2. Dim lights 1-2 hours before bed-time, and make sure you are in a well-lit area during the day so as to not confuse your brain’s production of melatonin. Short intervals of light at night, whether it be from your TV, computer screen, tablet screen or smartphone, will all affect your melatonin levels. Wind down before bedtime by closing your blinds, dimming the lights, or better, investing in a red light bulb which will have the least impact on melatonin.

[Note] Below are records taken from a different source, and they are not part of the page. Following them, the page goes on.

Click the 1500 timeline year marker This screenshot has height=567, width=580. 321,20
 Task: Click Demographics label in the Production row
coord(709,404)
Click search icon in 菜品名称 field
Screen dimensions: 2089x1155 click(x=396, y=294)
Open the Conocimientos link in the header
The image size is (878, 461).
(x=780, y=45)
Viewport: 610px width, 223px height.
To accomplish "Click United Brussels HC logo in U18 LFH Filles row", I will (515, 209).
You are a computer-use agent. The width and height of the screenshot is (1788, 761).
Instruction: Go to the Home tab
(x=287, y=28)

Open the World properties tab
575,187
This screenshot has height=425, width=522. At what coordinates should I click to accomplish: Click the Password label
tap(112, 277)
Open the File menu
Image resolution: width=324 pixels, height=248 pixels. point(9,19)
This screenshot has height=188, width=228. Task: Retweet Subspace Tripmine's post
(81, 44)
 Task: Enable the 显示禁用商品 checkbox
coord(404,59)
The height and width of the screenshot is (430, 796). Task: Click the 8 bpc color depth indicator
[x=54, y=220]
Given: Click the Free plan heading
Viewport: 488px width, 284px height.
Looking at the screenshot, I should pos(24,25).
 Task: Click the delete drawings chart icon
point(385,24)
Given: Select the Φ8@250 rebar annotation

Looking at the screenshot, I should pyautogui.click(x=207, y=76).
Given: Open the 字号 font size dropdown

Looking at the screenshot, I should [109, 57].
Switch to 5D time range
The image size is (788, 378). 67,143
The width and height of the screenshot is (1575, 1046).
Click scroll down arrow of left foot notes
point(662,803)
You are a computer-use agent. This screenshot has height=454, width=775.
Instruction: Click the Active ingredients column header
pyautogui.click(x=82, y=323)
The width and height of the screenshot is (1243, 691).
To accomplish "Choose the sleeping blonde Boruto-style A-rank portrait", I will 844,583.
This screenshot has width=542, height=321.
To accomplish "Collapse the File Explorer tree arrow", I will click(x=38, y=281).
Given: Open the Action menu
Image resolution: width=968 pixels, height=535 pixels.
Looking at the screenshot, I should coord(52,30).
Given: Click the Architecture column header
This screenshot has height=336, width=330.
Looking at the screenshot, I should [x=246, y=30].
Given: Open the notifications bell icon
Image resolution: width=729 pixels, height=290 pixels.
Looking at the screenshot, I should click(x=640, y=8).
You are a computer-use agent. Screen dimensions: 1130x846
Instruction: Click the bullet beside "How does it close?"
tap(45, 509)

3. Try to aim falling asleep at the same time each night so as to train your brain, and get your melatonin production into a steady routine. Your body likes regimen. If you get into a proper sleep routine, your body will release melatonin at the right time too.
(1) Reiter, R., Tan, D., Mayo, J., Sainz, R., Leon, J., and Czarnocki, Z. (2003). Melatonin as an antioxidant: biochemical mechanisms and pathophysiological implications in humans. Acta Biochimica Polonica, 50, 1129-1146.
(2) Valcavi, R., Zini, M., Maestroni, G., Conti, A., Portlioli, I. (2008) Melatonin stimulates growth hormone secretion through pathways other than the growth hormone-releasing hormone. Clinical Endocrinology, 39, 193-199.
(3) Bellipanni, G., Bianchi, P., Pierpaoli, W., Bulian, D., Ilyia, E. (2001) Effects of melatonin in perimenopausal and menopausal women: a randomized and placebo controlled study. Experimental Gerontology, 36, 297-310.
(4) Okatani, Y., Wakatsuki, A., Reiter, R., & Miyahara, Y. (2002) Hepatic mitochondrial dysfunction in senescence-accelerated mice: correction by long-term, orally administered physiological levels of melatonin. Journal of Pineal Research, 33, 127-133.
(5) Sharman, K., Sharman, E., Yang, E., & Bondy, S. (2002) Dietary melatonin selectively reverses age-related changes in cortical cytokine mRNA levels, and their responses to an inflammatory stimulus. Neurobiology of Aging, 23, 633-638.
(6) Lissoni, P. (1999) Melatonin and cancer treatment, in: Melatonin in the promotion of health. Watson, R., CRC & Raton, B. pp.175-190.